Corpus Christi Catholic Church is a parish of the Diocese of Sioux City. The church is located in Fort Dodge, Iowa, United States and is listed on the National Register of Historic Places.

==History==
Corpus Christi parish can trace its beginnings to a Mass that was held in the home of Michael Collins in 1855. At the time the Fort Dodge area was a part of the Diocese of Dubuque, which covered the state of Iowa. The parish was founded the following year and the Rev. John Vahey was sent as its first pastor. It was the first parish founded in what would become the Diocese of Sioux City. Priests from here would visit mission stations as far away as Emmetsburg, Spirit Lake and Sioux City well into the 1860s. The first piece of property purchased for the parish was in 1857 at a cost of $200. The first church and rectory were built on the property the same year.

The stone for the current church was quarried starting 1879 with construction starting the following year. It was designed by Dubuque architect Fridolin Heer, Sr., and local architect A.V. Lambert supervised construction. The church was completed in 1882, and dedicated on January 1, 1883. The Romanesque Revival structure cost $37,892.59 to construct. The convent, rectory and central heating plant were built between the years 1909 and 1932.

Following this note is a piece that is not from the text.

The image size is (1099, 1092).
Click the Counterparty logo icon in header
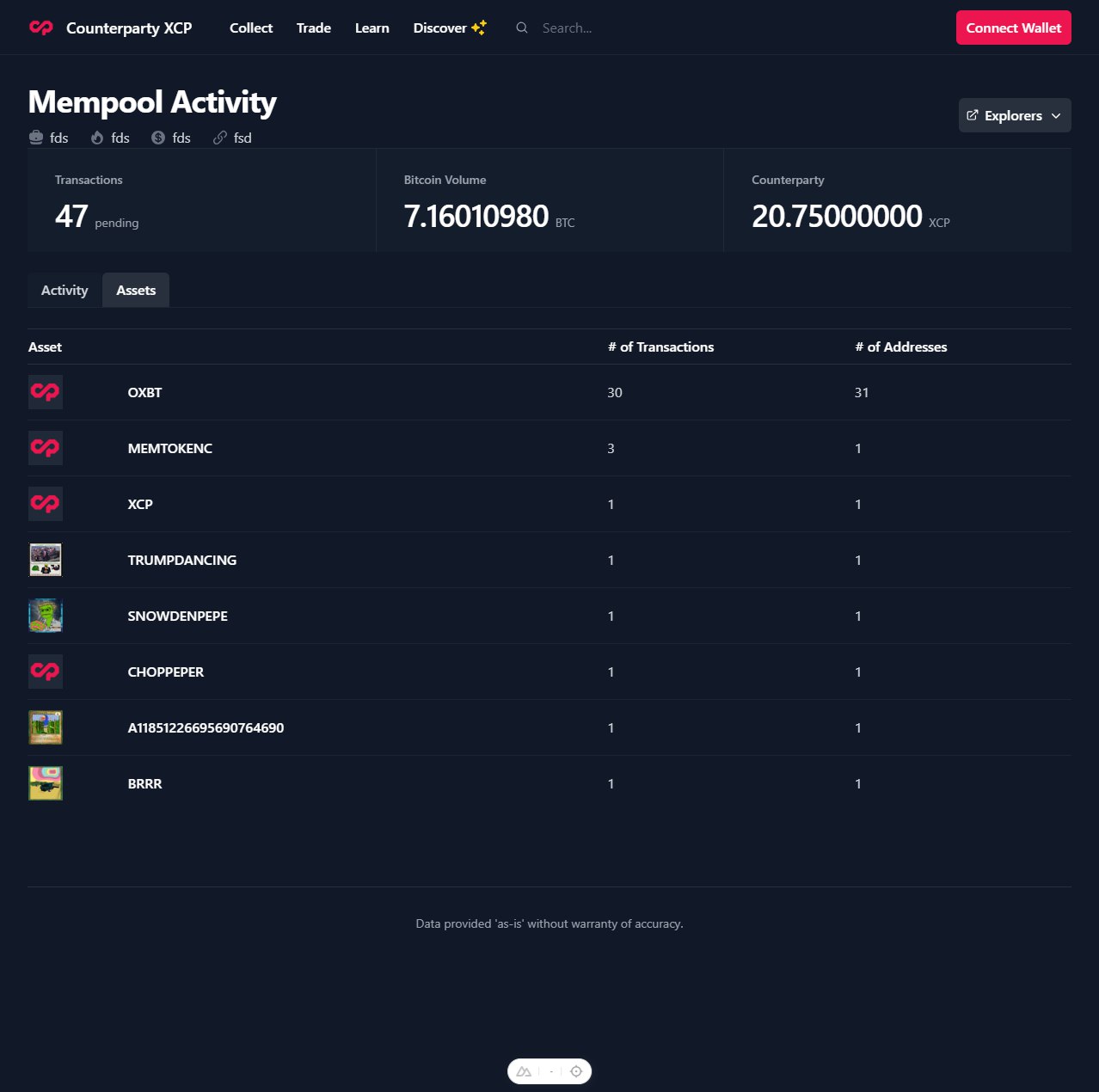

In July 2000, Corpus Christi became part of a "team ministry" that brought together the five parishes in Webster County. In addition to Corpus Christi the parishes include: Sacred Heart and Holy Rosary in Fort Dodge, St. Matthew's in Clare, and St. Joseph's in Barnum.

==Architecture==
The main body of the church is a rectangular block that is six bays long and three bays wide. It measures 128 by 58 ft, and its central bell tower rises to a height of 175 ft. The locally quarried limestone is rusticated on the foundation, and smooth on the window caps and hoods. The locally produced brick forms the exterior of the structure. The gabled ends are stepped, and there is a corbel table at the eaves. The interior features three naves separated by columns, a rear gallery, and a skylight over the apse.

==Parochial School==
The parish school opened in 1859 during the pastorate of Father Marsh, although classes were being held prior to this time in the church. The first school building was a two-story structure with a cupola. The Sisters of Charity of the Blessed Virgin Mary taught in the school from 1862 to 1865. Lay teacher taught in the school from 1865 to 1873. The Sisters of Mercy were next to teach in Fort Dodge from 1873 to 1902. In 1900 Mother Mary Catherine discovered a fire that completely destroyed the school. "The Academy" of Corpus Christi Parish was opened in 1902. The new school was built for $20,000. The year it opened the Sisters of Charity BVM returned to the school and taught in Fort Dodge for the next 100 years. High school classes ended at Corpus Christi in 1956 when St. Edmond High School opened. The Academy building was torn down in 1975.